Martine Lecroart, Bettina Getten, France Dubois, Nora Houguenade, Jasmine van Hevel ou Anabel Sougné célèbrent leurs modèles en pleine nature : à la mer ou dans la forêt. Maria Baoli est la seule à retravailler ses clichés après tirage, utilisant aussi ses qualités de graphiste. Denise Boomkens montre à quel point une femme peut être belle même si ses charmes outrepassent les standards de la taille idéale. Bénédicte Vanderreydt, plongée dans sa baignoire, s’est photographiée elle-même et fait de son mont de Vénus une réalisation totalement abstraite. Monika Elena joue avec l’ombre des fougères sur une poitrine offerte au soleil.
Isabelle Chapuis présente un corps sans tête qui ressemble à une déesse de la fertilité. Annabelle Chatelle fait surgir de l’ombre une femme qui surgit de l’ombre et montre son dos, ornée d’une superbe tresse.

Ces corps qui se côtoient sur des voiles transparents sont particulièrement émouvants et s’impriment dans nos consciences.

Rachel Hardoin veille sur ce petit monde et rend cette galerie entièrement vivante. Cette grande voyageuse a expérimenté de nombreuses cultures, de l’Éthiopie au Japon, développant ainsi une culture éclectique qui lui permet de s’intéresser à de multiples courants artistiques. Elle est au cœur des pulsations qui font bouger le monde et propose régulièrement des évènements qui rendent la galerie de plus en plus attractive.
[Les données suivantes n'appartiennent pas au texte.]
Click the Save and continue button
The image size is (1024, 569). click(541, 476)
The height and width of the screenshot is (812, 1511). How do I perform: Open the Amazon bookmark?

Pour la rentrée, elle a déjà prévu d’offrir les murs de sa galerie aux artistes qui rendront hommage aux hommes cette fois-ci.

Notes

[1La galerie Rachel Hardoin a présenté une exposition collective d’artistes femmes sur le thème de l’érotisme en juin 2023

Voir en ligne : http://15martel.com/hanami-regardez...

Juillet 2023
Galerie Rachel Hardouin
15, rue Martel 75010 Paris
4ᵉ étage, interphone « 15martelrachel »
du mardi au samedi de 14 h à 19 h
15martel@15martel.com
http://15martel.com

Chacune de ces femmes, de tous âges, a un cliché sélectionné et imprimé sur un carré de crêpe de soie de format 120 cm x 160 cm.